Thrillzz, Betr, Sportzino, Novig: Social Sportsbook Challenger Teardown 2026
An operator teardown of four social sportsbook challengers - Thrillzz, Betr, Sportzino, and Novig - covering each brand parent company, software stack, sweepstakes-compliance posture, and affiliate program, with one consolidated comparison table.
Four challenger brands - Thrillzz, Betr, Sportzino, and Novig - answer the same structural problem with four different models, software stacks, and compliance postures: how to offer sports betting in states where a licensed cash sportsbook cannot operate. Each one builds inside or adjacent to the US sweepstakes and social betting space. Thrillzz and Sportzino run the dual-currency sweepstakes model (Gold Coins for play, Sweeps Coins that can be redeemed) applied to sports odds. Betr operates a licensed real-money sportsbook in regulated states while building a national fantasy and free-to-play audience. Novig launched as a no-vig peer-to-peer prediction-style exchange before iterating its model. Understanding how these four differ at the parent-company and stack level is the fastest way for an operator to position a competing brand or an affiliate partnership.
This teardown is written for social and sweepstakes sportsbook operators, affiliate managers, and founders who need a business-level map of the challenger field in 2026. It covers each brand parent company, the software and odds infrastructure each one appears to run on, the sweepstakes-compliance posture each takes, and the shape of each affiliate program, then consolidates all four into a single comparison table.
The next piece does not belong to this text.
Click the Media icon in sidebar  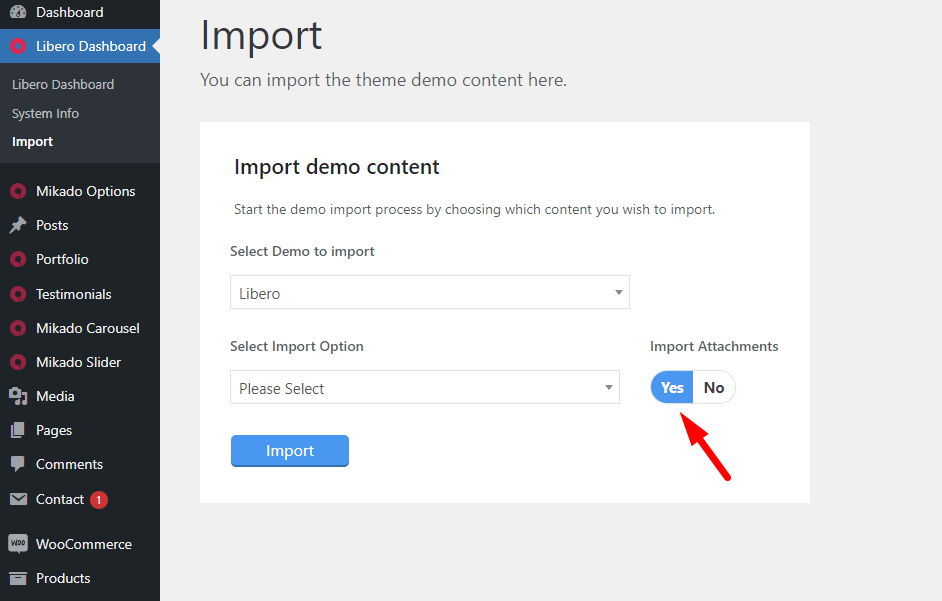point(18,396)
The deeper market context lives in our social sweepstakes sportsbook operator launch playbook and the operator scorecard, both linked below.
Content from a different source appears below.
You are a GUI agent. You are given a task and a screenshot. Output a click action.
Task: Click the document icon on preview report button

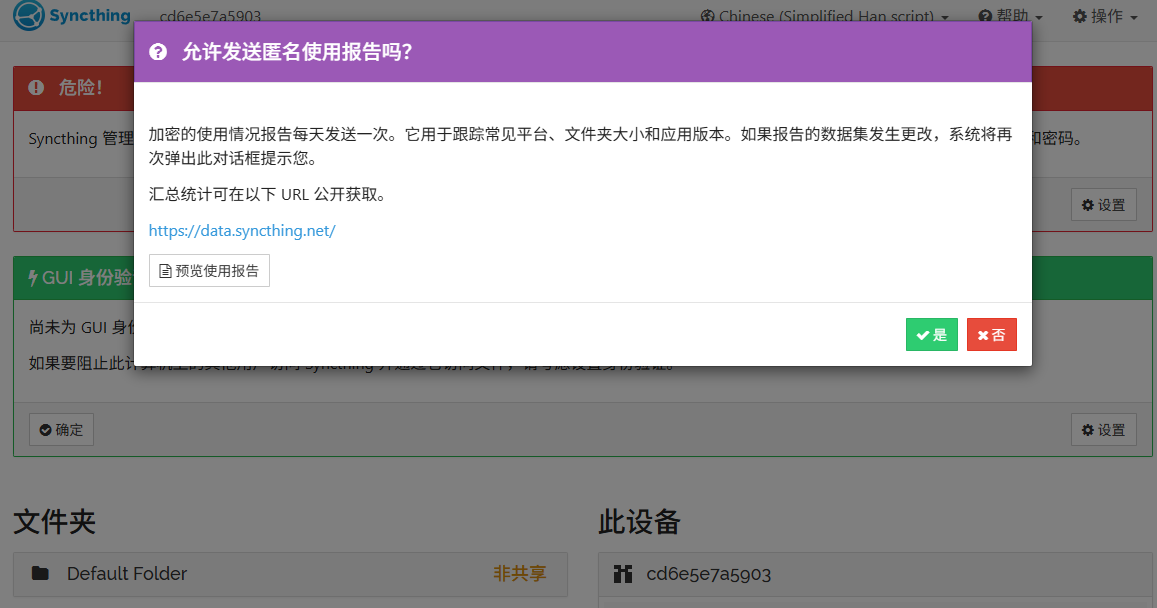165,271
| Brand | Model | Parent / backer | Affiliate channel |
|---|---|---|---|
| Thrillzz | Pure sweepstakes sportsbook (GC / SC) | Independent sweepstakes brand | CPA / hybrid via affiliate review sites |
| Betr | Licensed real-money plus free-to-play | Licensed operator with media backing | RevShare in licensed states, owned media plus creators |
| Sportzino | Sweepstakes sportsbook in casino umbrella | Sweepstakes casino operator group | Cross-product CPA / RevShare, casino cross-sell |
| Novig | Peer-to-peer no-vig exchange | Venture-backed exchange startup | Volume-qualified CPA, direct plus community |
This is an operator business analysis, not a player review
Everything here is written for operators, affiliate managers, and founders studying the competitive field. Nothing in this teardown is a recommendation to play at any brand, an endorsement of any operator, or advice on where consumers should wager. Brand details reflect publicly observable positioning as of 2026 and can change as each company iterates its model, licensing, and jurisdiction footprint.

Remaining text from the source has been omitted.